Dona Lua
Amiga Lua
Testemunha ocular de nossas vidas. Quanto você já viu, já escutou nessa longa história humana. Mil serestas mil poemas e canções você nos inspirou. Quantos roubos e falcatruas sua luz iluminou. Não repare não dona lua; é que somos assim mesmo. Um dia fazemos poemas, somos puro lirismo. No outro esquartejamos o próximo por causa de uma cachaça. Fico imaginando aqui do pedacinho de mundo nas Minas Gerais, o quanto você já espiou. Quem sabe no passado sua clara consistência fez dia às mulas que transportavam as últimas encomendas do Aleijadinho, outro de luz clara. Quantas vezes do puro céu seu clarão fez luz nas arruelas escusas de Vila Rica para passar os espectros dos inconformados inconfidentes. Aposto que era de seu dia brilhante quando a cabeça de Tiradentes descansou no poste da ignomínia. Quiseram te dominar com o sujo pé americano, mas graças ao criador parece que não encontraram em sua pele ouro e diamantes, melhor assim. Se vissem o que vejo quereriam talvez cobrar a sua luz. Agora, os meninos meliantes picham nossas tendas. Marcam com spray nossas desigualdades. Mas antes também já te pichamos; lembras do São Jorge e o Dragão? Pois é, ele era santo e guerreiro. Eu sei que é engraçado, dona lua, alguém ser santo e guerreiro, mas é de nossa dualidade, lembras o escrito acima? Lirismo de vida, cachaça de morte.
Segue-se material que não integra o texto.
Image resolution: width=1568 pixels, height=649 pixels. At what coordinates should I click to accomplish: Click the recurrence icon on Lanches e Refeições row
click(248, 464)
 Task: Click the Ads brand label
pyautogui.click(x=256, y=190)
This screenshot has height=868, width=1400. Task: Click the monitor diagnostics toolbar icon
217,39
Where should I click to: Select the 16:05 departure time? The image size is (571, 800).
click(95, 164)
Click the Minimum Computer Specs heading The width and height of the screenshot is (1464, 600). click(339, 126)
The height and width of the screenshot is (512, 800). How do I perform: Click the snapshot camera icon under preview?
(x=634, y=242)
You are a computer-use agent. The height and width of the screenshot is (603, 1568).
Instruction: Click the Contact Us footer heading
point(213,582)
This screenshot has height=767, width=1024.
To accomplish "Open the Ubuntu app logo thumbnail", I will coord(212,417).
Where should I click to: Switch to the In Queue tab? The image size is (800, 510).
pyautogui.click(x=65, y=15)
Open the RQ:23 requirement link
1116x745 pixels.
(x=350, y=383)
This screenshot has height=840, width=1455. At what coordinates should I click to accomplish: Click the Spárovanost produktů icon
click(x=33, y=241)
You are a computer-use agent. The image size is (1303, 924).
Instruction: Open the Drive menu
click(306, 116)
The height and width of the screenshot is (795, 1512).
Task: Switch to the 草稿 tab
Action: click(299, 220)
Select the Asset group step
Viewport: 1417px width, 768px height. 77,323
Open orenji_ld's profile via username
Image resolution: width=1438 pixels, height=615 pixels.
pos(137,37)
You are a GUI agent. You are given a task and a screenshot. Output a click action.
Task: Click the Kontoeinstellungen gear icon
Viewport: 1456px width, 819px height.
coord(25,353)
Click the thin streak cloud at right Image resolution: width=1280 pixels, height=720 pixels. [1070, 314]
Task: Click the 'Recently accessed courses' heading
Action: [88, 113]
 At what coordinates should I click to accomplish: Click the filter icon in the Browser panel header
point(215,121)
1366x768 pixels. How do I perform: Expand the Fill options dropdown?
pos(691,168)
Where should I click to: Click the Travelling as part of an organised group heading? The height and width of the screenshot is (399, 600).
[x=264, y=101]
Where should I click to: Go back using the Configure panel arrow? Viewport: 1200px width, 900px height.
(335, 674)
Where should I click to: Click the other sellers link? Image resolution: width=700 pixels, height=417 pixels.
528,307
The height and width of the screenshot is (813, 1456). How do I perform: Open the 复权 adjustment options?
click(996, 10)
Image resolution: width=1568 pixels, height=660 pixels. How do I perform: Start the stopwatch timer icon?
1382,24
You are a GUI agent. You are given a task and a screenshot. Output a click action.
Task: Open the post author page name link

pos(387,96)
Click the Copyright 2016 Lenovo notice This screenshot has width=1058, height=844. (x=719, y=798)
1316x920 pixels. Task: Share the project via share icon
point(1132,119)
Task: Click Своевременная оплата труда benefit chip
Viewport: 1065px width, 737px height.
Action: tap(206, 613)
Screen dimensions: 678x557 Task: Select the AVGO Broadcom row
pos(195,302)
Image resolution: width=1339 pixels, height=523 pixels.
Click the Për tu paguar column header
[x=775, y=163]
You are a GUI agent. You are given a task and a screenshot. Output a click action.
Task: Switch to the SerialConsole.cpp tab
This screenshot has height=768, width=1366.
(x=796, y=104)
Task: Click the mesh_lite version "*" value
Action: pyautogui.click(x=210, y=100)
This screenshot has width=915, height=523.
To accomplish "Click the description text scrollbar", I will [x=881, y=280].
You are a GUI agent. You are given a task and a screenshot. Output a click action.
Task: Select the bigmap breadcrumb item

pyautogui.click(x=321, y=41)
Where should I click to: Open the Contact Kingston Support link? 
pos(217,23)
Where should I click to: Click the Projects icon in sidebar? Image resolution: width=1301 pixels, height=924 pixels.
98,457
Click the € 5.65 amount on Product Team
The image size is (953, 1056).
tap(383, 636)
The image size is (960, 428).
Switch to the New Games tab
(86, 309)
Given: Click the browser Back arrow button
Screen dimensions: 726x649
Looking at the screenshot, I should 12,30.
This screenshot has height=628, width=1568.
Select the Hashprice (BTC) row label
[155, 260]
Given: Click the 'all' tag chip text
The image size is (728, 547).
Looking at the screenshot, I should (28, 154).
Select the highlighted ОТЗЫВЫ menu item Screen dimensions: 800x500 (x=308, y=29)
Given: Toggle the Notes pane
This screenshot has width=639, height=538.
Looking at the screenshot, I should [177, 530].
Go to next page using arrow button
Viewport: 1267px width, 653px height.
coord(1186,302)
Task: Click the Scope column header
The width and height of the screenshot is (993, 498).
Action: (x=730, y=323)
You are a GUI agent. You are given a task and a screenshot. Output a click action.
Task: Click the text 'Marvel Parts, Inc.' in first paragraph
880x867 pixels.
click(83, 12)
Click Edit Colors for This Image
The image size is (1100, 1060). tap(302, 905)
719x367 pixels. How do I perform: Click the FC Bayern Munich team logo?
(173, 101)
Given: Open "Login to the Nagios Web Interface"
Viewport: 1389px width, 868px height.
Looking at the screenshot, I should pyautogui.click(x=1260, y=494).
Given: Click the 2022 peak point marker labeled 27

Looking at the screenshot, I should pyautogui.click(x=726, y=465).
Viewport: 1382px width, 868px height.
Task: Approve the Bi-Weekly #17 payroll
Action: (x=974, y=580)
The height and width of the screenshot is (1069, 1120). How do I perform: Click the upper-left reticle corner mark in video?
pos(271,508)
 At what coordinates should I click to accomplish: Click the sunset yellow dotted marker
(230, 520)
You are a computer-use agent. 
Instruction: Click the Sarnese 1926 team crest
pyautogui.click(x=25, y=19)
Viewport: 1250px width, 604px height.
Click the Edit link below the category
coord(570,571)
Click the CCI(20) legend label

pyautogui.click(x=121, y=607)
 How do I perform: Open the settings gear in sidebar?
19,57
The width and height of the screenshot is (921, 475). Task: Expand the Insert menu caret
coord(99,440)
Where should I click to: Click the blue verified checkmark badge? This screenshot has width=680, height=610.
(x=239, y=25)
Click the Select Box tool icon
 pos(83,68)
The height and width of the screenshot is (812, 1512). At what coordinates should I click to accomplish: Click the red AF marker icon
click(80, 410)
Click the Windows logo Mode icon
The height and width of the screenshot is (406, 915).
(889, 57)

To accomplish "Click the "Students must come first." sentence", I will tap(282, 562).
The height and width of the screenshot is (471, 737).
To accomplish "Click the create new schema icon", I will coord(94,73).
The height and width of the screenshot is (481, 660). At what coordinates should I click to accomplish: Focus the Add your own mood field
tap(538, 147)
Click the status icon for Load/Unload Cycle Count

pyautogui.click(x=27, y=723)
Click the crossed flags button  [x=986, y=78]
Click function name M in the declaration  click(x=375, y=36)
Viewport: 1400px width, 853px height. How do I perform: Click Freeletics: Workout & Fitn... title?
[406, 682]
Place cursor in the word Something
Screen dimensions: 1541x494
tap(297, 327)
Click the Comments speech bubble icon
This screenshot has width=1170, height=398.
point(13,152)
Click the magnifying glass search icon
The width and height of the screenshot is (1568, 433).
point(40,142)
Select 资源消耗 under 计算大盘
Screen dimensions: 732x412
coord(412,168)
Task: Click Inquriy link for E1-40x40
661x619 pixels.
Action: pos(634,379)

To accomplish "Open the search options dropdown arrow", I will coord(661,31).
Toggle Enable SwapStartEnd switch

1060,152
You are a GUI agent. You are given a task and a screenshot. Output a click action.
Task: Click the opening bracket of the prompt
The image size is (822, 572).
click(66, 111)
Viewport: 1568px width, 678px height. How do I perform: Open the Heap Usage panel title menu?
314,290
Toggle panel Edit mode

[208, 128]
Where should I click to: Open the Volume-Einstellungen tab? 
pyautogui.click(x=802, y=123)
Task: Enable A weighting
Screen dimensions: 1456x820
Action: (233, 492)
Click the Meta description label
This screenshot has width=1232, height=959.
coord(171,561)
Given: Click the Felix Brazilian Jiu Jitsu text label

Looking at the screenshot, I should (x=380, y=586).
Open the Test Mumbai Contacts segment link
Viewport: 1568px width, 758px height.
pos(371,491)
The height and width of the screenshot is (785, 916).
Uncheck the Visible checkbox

Hoje dona lua, está cada dia mais difícil te ver. As lâmpadas nos postes abrem medíocre concorrência. Pensamos não precisar mais buscar em tuas fontes o precioso e necessário lirismo. Estamos por demais embevecidos na fria relação bate-papo via Internet. Nossas varandas onde entre amigos e vizinhos antes bebíamos o teu doce leite noturno e nos fartávamos de tantas paixões, restringiu-se em uma fria telinha e um teclado burro.
Mas não falta muito para que o grande liquidificador comece girar e tudo volte ser como dantes. Aí sim, o verbo se fará lua...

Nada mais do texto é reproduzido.